GlassHospital

Demystifying Medicine One Week at a Time

“The Future, Mr. Gittes. The Future!”*

The announcement of the proposed takeover of Aetna (a health insurer) by CVS (a drugstore chain calling itself a “pharmacy innovation company”) has become a big news story. What does it mean for U.S. health care? More importantly, how will it impact us as individual patients (what some like to call “customers”)?

I don’t know.

I’m not sure anyone has clarity on this yet. We’ll have to wait and see if the deal goes through, and then how the behemoth merged company brings efficiency or monopolistic pricing to the market.

Or both.

But if you want some other visions of the health care future, think about a hospital without patients as is detailed in this article from Politico.

Mercy Virtual, which opened in 2015, calls itself “the world’s first and only facility of its kind.” The 125,000 sq. foot building houses health professionals who remotely monitor and consult for dozens of hospitals and ICUs. It’s all done telephonically, er, remotely, errr, virtually.

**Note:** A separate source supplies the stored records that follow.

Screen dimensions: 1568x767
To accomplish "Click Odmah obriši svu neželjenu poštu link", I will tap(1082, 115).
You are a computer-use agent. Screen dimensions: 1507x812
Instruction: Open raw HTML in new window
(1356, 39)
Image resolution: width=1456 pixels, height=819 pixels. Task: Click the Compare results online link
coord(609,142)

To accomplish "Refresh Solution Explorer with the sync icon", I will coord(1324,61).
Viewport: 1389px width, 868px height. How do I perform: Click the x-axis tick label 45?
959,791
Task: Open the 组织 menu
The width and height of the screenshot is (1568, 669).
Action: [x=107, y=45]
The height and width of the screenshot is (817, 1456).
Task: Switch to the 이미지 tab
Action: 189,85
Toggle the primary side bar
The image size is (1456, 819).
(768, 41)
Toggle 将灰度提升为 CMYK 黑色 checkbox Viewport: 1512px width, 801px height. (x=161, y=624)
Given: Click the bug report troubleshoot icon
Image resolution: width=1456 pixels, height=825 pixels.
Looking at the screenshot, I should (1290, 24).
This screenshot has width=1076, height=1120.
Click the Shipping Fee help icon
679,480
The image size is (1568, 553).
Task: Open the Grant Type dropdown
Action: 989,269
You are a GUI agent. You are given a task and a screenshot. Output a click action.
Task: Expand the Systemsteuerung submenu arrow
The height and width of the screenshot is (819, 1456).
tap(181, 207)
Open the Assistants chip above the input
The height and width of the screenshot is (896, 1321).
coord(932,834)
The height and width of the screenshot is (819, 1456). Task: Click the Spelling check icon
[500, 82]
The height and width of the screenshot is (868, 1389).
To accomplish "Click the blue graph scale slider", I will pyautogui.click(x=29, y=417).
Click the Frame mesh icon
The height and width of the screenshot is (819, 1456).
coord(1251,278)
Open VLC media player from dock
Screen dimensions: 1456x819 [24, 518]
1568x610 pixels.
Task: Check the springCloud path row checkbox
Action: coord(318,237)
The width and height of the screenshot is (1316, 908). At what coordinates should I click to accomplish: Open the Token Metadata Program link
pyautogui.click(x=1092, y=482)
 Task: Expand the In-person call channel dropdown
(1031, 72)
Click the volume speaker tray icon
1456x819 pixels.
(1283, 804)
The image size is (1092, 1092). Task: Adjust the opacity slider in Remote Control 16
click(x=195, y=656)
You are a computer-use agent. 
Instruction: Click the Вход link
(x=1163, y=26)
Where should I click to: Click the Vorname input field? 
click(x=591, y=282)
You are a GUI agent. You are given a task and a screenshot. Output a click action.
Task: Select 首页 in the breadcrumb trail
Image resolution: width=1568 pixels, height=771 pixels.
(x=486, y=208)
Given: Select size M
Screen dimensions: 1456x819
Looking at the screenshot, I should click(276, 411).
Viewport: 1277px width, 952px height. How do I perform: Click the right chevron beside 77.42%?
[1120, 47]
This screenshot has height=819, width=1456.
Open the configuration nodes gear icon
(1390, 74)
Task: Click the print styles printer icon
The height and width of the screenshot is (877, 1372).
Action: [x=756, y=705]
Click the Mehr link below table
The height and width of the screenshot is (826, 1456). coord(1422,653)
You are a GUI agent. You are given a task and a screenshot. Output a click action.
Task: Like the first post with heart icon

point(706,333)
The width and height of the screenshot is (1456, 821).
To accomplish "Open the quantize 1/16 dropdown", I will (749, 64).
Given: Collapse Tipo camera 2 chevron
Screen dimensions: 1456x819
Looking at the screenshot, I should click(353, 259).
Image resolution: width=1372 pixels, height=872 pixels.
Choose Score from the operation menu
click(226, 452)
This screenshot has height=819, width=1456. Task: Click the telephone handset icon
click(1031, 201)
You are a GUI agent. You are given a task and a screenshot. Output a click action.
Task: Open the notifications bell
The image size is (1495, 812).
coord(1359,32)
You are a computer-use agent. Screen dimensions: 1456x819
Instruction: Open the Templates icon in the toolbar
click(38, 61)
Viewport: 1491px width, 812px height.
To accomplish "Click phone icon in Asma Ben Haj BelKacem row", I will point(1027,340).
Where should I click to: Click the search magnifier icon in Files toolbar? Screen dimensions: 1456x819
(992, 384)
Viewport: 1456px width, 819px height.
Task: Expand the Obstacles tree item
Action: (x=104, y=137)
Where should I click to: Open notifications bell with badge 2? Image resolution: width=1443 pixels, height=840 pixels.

[Another article in that same Politico issue makes the case against hospital beds, on the basis of bed rest being counterproductive for nearly every medical condition we treat. I used to get frustrated watching people ‘decondition’ while laying around in bed. It’s a serious problem, especially in the elderly.]

Which leads directly to another future question: is the age of the virtualist upon us? Yes, as predicted in a recent JAMA column by Dr. Michael Nochomovitz, who makes the case for a medical specialty devoted to care of patients through technology.

It may be the way of the future, but it sure makes performing physical exams harder.

These times. They are a changin’.


*Chinatown. Noah Cross (played by John Huston) to private investigator J.J. Gittes (Jack Nicholson). 

2 Comments

  1. I didn’t think I would buy into the benefits of virtual ICU care, but after nearly 18 months working as a Hospitalist – the help provided by the eICU physicians for events like anemia and electrolyte abnormalities has been incredibly helpful. Physician to patient in person care cannot be replaced – the benefit of touch for both the doctor as part of the physical exam and the patient as part of the healing process has yet to be replicated. However, augmenting patient care with an additional physician who can take care of literally lifesaving ‘scut work’ frees up the on site physician to delve deeper into critical thinking and problem solving as well as allowing more time for the increasingly important goals of care conversations which always seem to get pushed aside for ‘pressing’ matters like hypotension or AFRVR (both of which can be dealt with initially by an eICU physician). Hopefully this will continue to grow as a symbiotic relationship!

    • glasshospital

      December 5, 2017 at 8:59 pm

      Great to get some real world feedback on it. And I like your point about help with the technical aspects freeing up time to have the important conversations. That seems like a really important benefit of virtual aid from afar.